◆ **ACTIVITY**:
Every entry that follows should be output again, word for word.

[Saved entries]
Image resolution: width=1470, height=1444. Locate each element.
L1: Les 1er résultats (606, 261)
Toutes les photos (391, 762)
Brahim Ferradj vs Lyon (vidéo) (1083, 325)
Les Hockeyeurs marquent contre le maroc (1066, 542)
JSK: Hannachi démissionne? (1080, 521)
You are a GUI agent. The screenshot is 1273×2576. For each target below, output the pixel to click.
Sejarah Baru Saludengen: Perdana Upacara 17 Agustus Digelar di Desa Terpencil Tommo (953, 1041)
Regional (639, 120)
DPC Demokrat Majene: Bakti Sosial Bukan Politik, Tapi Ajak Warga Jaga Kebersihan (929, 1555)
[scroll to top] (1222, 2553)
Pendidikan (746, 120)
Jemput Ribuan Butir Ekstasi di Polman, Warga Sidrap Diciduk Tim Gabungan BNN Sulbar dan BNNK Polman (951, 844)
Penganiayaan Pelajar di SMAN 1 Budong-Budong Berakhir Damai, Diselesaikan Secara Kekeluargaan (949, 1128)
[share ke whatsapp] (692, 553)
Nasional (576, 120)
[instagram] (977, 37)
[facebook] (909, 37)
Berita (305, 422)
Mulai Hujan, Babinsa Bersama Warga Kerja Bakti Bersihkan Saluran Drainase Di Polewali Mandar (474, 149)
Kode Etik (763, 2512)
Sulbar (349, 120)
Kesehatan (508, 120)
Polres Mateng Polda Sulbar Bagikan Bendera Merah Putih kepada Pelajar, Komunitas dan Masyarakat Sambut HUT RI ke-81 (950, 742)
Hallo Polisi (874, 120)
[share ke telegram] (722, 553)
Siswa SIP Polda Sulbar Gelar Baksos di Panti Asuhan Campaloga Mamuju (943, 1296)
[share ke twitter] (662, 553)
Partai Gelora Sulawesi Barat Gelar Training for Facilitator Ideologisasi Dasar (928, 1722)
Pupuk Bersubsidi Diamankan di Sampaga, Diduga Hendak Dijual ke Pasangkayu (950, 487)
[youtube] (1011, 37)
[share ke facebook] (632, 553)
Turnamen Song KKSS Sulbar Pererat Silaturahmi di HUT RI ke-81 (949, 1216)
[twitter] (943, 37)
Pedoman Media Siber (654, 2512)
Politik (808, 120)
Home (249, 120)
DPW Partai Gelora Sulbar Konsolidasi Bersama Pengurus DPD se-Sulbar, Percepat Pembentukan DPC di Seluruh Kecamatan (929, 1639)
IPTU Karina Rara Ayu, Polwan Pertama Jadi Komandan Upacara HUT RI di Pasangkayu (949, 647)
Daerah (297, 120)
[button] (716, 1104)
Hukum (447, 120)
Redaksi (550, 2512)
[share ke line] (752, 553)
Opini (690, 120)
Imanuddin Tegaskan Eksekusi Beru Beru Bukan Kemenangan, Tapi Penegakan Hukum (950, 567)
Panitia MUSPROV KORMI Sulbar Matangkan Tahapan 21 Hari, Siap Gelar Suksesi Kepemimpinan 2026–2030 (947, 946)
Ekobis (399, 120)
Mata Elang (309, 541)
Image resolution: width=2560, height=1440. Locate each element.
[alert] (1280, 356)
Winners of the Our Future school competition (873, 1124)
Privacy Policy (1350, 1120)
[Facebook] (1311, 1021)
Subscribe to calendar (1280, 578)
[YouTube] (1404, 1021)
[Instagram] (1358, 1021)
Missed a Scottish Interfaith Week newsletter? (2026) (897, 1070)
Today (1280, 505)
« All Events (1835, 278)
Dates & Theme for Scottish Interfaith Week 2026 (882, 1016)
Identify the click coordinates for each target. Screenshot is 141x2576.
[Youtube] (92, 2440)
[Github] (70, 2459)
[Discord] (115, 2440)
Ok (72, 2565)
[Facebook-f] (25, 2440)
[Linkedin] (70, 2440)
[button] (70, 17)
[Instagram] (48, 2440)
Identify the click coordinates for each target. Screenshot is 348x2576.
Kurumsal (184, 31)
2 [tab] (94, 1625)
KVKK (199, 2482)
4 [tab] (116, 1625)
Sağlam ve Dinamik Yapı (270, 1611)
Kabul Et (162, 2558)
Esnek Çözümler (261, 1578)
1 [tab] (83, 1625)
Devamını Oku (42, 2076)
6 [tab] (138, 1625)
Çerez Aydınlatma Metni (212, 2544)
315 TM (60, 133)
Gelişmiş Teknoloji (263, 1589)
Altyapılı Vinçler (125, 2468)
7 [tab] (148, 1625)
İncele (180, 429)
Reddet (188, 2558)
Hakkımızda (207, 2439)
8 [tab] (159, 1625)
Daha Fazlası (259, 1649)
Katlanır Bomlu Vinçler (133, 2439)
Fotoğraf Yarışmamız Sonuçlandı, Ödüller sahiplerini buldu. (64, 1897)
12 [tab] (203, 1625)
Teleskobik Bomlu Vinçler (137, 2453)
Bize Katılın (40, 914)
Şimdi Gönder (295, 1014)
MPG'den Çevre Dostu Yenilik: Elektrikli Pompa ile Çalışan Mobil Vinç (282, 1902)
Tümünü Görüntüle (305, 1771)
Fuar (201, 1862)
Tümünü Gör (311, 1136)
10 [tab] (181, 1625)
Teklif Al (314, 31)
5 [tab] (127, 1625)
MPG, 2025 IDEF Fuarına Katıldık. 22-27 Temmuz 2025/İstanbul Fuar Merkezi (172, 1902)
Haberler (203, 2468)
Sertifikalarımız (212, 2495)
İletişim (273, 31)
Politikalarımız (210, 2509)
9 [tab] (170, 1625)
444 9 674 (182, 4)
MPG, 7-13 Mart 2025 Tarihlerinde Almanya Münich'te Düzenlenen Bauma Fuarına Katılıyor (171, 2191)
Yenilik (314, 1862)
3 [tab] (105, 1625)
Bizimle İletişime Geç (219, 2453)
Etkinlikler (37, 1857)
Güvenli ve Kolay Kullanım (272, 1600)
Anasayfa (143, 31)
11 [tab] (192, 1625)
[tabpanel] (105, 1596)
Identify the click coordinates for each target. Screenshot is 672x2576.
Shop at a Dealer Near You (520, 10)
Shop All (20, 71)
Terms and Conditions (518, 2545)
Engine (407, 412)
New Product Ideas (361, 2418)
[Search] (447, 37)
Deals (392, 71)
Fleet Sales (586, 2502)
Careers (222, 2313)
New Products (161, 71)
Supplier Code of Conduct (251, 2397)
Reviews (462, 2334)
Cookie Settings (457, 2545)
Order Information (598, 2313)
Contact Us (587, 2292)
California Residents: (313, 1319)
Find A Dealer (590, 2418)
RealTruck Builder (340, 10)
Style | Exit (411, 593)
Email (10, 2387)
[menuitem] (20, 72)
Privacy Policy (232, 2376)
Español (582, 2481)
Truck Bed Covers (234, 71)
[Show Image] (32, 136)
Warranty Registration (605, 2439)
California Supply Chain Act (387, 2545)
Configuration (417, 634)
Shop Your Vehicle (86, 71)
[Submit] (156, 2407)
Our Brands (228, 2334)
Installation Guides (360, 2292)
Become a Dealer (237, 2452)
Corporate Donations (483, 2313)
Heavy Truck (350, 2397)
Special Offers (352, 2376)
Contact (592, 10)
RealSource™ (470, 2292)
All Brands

◆ **ANSWER TO THIS TASK**:
Image resolution: width=1470, height=1444. Locate each element.
L1: Les 1er résultats (606, 261)
Toutes les photos (391, 762)
Brahim Ferradj vs Lyon (vidéo) (1083, 325)
Les Hockeyeurs marquent contre le maroc (1066, 542)
JSK: Hannachi démissionne? (1080, 521)
You are a GUI agent. The screenshot is 1273×2576. For each target below, output the pixel to click.
Sejarah Baru Saludengen: Perdana Upacara 17 Agustus Digelar di Desa Terpencil Tommo (953, 1041)
Regional (639, 120)
DPC Demokrat Majene: Bakti Sosial Bukan Politik, Tapi Ajak Warga Jaga Kebersihan (929, 1555)
[scroll to top] (1222, 2553)
Pendidikan (746, 120)
Jemput Ribuan Butir Ekstasi di Polman, Warga Sidrap Diciduk Tim Gabungan BNN Sulbar dan BNNK Polman (951, 844)
Penganiayaan Pelajar di SMAN 1 Budong-Budong Berakhir Damai, Diselesaikan Secara Kekeluargaan (949, 1128)
[share ke whatsapp] (692, 553)
Nasional (576, 120)
[instagram] (977, 37)
[facebook] (909, 37)
Berita (305, 422)
Mulai Hujan, Babinsa Bersama Warga Kerja Bakti Bersihkan Saluran Drainase Di Polewali Mandar (474, 149)
Kode Etik (763, 2512)
Sulbar (349, 120)
Kesehatan (508, 120)
Polres Mateng Polda Sulbar Bagikan Bendera Merah Putih kepada Pelajar, Komunitas dan Masyarakat Sambut HUT RI ke-81 (950, 742)
Hallo Polisi (874, 120)
[share ke telegram] (722, 553)
Siswa SIP Polda Sulbar Gelar Baksos di Panti Asuhan Campaloga Mamuju (943, 1296)
[share ke twitter] (662, 553)
Partai Gelora Sulawesi Barat Gelar Training for Facilitator Ideologisasi Dasar (928, 1722)
Pupuk Bersubsidi Diamankan di Sampaga, Diduga Hendak Dijual ke Pasangkayu (950, 487)
[youtube] (1011, 37)
[share ke facebook] (632, 553)
Turnamen Song KKSS Sulbar Pererat Silaturahmi di HUT RI ke-81 (949, 1216)
[twitter] (943, 37)
Pedoman Media Siber (654, 2512)
Politik (808, 120)
Home (249, 120)
DPW Partai Gelora Sulbar Konsolidasi Bersama Pengurus DPD se-Sulbar, Percepat Pembentukan DPC di Seluruh Kecamatan (929, 1639)
IPTU Karina Rara Ayu, Polwan Pertama Jadi Komandan Upacara HUT RI di Pasangkayu (949, 647)
Daerah (297, 120)
[button] (716, 1104)
Hukum (447, 120)
Redaksi (550, 2512)
[share ke line] (752, 553)
Opini (690, 120)
Imanuddin Tegaskan Eksekusi Beru Beru Bukan Kemenangan, Tapi Penegakan Hukum (950, 567)
Panitia MUSPROV KORMI Sulbar Matangkan Tahapan 21 Hari, Siap Gelar Suksesi Kepemimpinan 2026–2030 (947, 946)
Ekobis (399, 120)
Mata Elang (309, 541)
Image resolution: width=2560, height=1440. Locate each element.
[alert] (1280, 356)
Winners of the Our Future school competition (873, 1124)
Privacy Policy (1350, 1120)
[Facebook] (1311, 1021)
Subscribe to calendar (1280, 578)
[YouTube] (1404, 1021)
[Instagram] (1358, 1021)
Missed a Scottish Interfaith Week newsletter? (2026) (897, 1070)
Today (1280, 505)
« All Events (1835, 278)
Dates & Theme for Scottish Interfaith Week 2026 (882, 1016)
Identify the click coordinates for each target. Screenshot is 141x2576.
[Youtube] (92, 2440)
[Github] (70, 2459)
[Discord] (115, 2440)
Ok (72, 2565)
[Facebook-f] (25, 2440)
[Linkedin] (70, 2440)
[button] (70, 17)
[Instagram] (48, 2440)
Identify the click coordinates for each target. Screenshot is 348x2576.
Kurumsal (184, 31)
2 [tab] (94, 1625)
KVKK (199, 2482)
4 [tab] (116, 1625)
Sağlam ve Dinamik Yapı (270, 1611)
Kabul Et (162, 2558)
Esnek Çözümler (261, 1578)
1 [tab] (83, 1625)
Devamını Oku (42, 2076)
6 [tab] (138, 1625)
Çerez Aydınlatma Metni (212, 2544)
315 TM (60, 133)
Gelişmiş Teknoloji (263, 1589)
Altyapılı Vinçler (125, 2468)
7 [tab] (148, 1625)
İncele (180, 429)
Reddet (188, 2558)
Hakkımızda (207, 2439)
8 [tab] (159, 1625)
Daha Fazlası (259, 1649)
Katlanır Bomlu Vinçler (133, 2439)
Fotoğraf Yarışmamız Sonuçlandı, Ödüller sahiplerini buldu. (64, 1897)
12 [tab] (203, 1625)
Teleskobik Bomlu Vinçler (137, 2453)
Bize Katılın (40, 914)
Şimdi Gönder (295, 1014)
MPG'den Çevre Dostu Yenilik: Elektrikli Pompa ile Çalışan Mobil Vinç (282, 1902)
Tümünü Görüntüle (305, 1771)
Fuar (201, 1862)
Tümünü Gör (311, 1136)
10 [tab] (181, 1625)
Teklif Al (314, 31)
5 [tab] (127, 1625)
MPG, 2025 IDEF Fuarına Katıldık. 22-27 Temmuz 2025/İstanbul Fuar Merkezi (172, 1902)
Haberler (203, 2468)
Sertifikalarımız (212, 2495)
İletişim (273, 31)
Politikalarımız (210, 2509)
9 [tab] (170, 1625)
444 9 674 (182, 4)
MPG, 7-13 Mart 2025 Tarihlerinde Almanya Münich'te Düzenlenen Bauma Fuarına Katılıyor (171, 2191)
Yenilik (314, 1862)
3 [tab] (105, 1625)
Bizimle İletişime Geç (219, 2453)
Etkinlikler (37, 1857)
Güvenli ve Kolay Kullanım (272, 1600)
Anasayfa (143, 31)
11 [tab] (192, 1625)
[tabpanel] (105, 1596)
Identify the click coordinates for each target. Screenshot is 672x2576.
Shop at a Dealer Near You (520, 10)
Shop All (20, 71)
Terms and Conditions (518, 2545)
Engine (407, 412)
New Product Ideas (361, 2418)
[Search] (447, 37)
Deals (392, 71)
Fleet Sales (586, 2502)
Careers (222, 2313)
New Products (161, 71)
Supplier Code of Conduct (251, 2397)
Reviews (462, 2334)
Cookie Settings (457, 2545)
Order Information (598, 2313)
Contact Us (587, 2292)
California Residents: (313, 1319)
Find A Dealer (590, 2418)
RealTruck Builder (340, 10)
Style | Exit (411, 593)
Email (10, 2387)
[menuitem] (20, 72)
Privacy Policy (232, 2376)
Español (582, 2481)
Truck Bed Covers (234, 71)
[Show Image] (32, 136)
Warranty Registration (605, 2439)
California Supply Chain Act (387, 2545)
Configuration (417, 634)
Shop Your Vehicle (86, 71)
[Submit] (156, 2407)
Our Brands (228, 2334)
Installation Guides (360, 2292)
Become a Dealer (237, 2452)
Corporate Donations (483, 2313)
Heavy Truck (350, 2397)
Special Offers (352, 2376)
Contact (592, 10)
RealSource™ (470, 2292)
All Brands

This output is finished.